PAULO HERKENHOFF [Curator, MOMA, New York]
--
One One Minute Sculpture (Spinoza)
by Erwin Wurm
----
Published in Do It exhibition catalogue,
Lawrence Wilson Art Gallery,
The University of Western Australia, 2001
ISBN 186793031


This is what I think about each second of
experiencing Spinoza:


  1. Spinoza. "Hold your breath and think of Spinoza" (Wurm). This is a One Minute Sculpture by Erwin Wurm.

  2. Name. "Its name is connected with the person [Baruch Spinoza] who said that free will does not exist" (Wurm).

  3. Date. Spinoza was born in 1632 and Spinoza 366 years later in 1998.

  4. Corpus. Spinoza is one of approximately 150 One Minute Sculptures.

  5. Concept. "The One Minute Sculptures are sculptures which can last only for a very short period of time" (Wurm).

  6. Measures. Spinoza is a case of disparity. Its interior is larger than its exterior. The difference is between (a) its visible part, i.e., the skin of the performer (skin surface 1.6-1.8 square meters); and (b) its invisible part, which is the lungs (the combined total surface of their air sacs is about 93 square meters, nearly 50 times the surface of the skin).

  7. Materials. Spinoza's materials are the body, air, imagination, and time.

  8. Body. "I was never interested in the body, only in the psychological subject, in the individual. I use it as any other material" (Wurm).

  9. Weight. The weight of Spinoza is the person's body plus the air inhaled [the atomic weight of oxygen is 15.9994. The tidal volume amount of air taken in by Spinoza is 0.5 liters (about 1 pt)]. In Spinoza , the lungs can hold about ten times this volume if filled to capacity. This maximum amount, called the vital capacity, is generally about 4.8 liters (about 1.3 gal) in an adult male. However, time is weightless.

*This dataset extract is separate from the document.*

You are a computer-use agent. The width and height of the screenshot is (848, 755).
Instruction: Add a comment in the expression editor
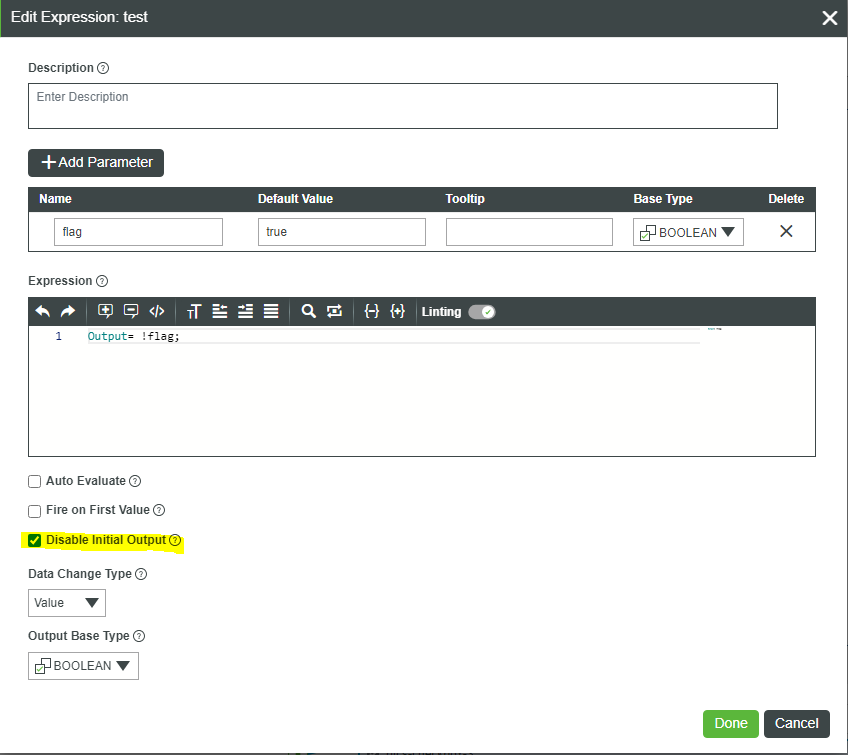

  10. Air. The material of Spinoza is 4.5 billion years old, the time needed for the evolution of the present mixture of gases in the air.

  11. Spirituality. Spinoza belongs to the History of the Soul, seen as pneuma, in its ancient meaning of "air in motion". Jung asserts that the word pneuma took on the meaning of "spirit" chiefly under the influence of Christianity. Even in the account of the Pentecost miracle, the pneuma still has the double meaning of wind and spirit.

  12. The formless. The shapes in Spinoza are external (the body) and internal (the lungs). The issue of the formless "in Spinoza is the way one has to sit and to hold the breath in the lungs" (Wurm). More than 300 million alveoli contained in each of the lungs continuously move and impede the shaping of the gaseous mass in Spinoza.

  13. Smoking. Warning: The Surgeon General warns that smoking may harm your capacity to perform Spinoza.

  14. Colour. The body material determines the colour inside Spinoza. If performed by a child, it would be pink, grey if performed by an older person, and even darker if created in the lungs of an adult smoking or a city dweller.

  15. Plosiveness. Spinoza causes phonetic effects. It interrupts the flow of air that is necessary for the physical articulation of sound in speech. In linguistics, Articulatory Phonetics describes speech sounds genetically, i.e. in terms of the manner in which the vocal organs modify the air stream in the mouth, nose, and throat in order to produce a sound. Spinoza may interfere with that.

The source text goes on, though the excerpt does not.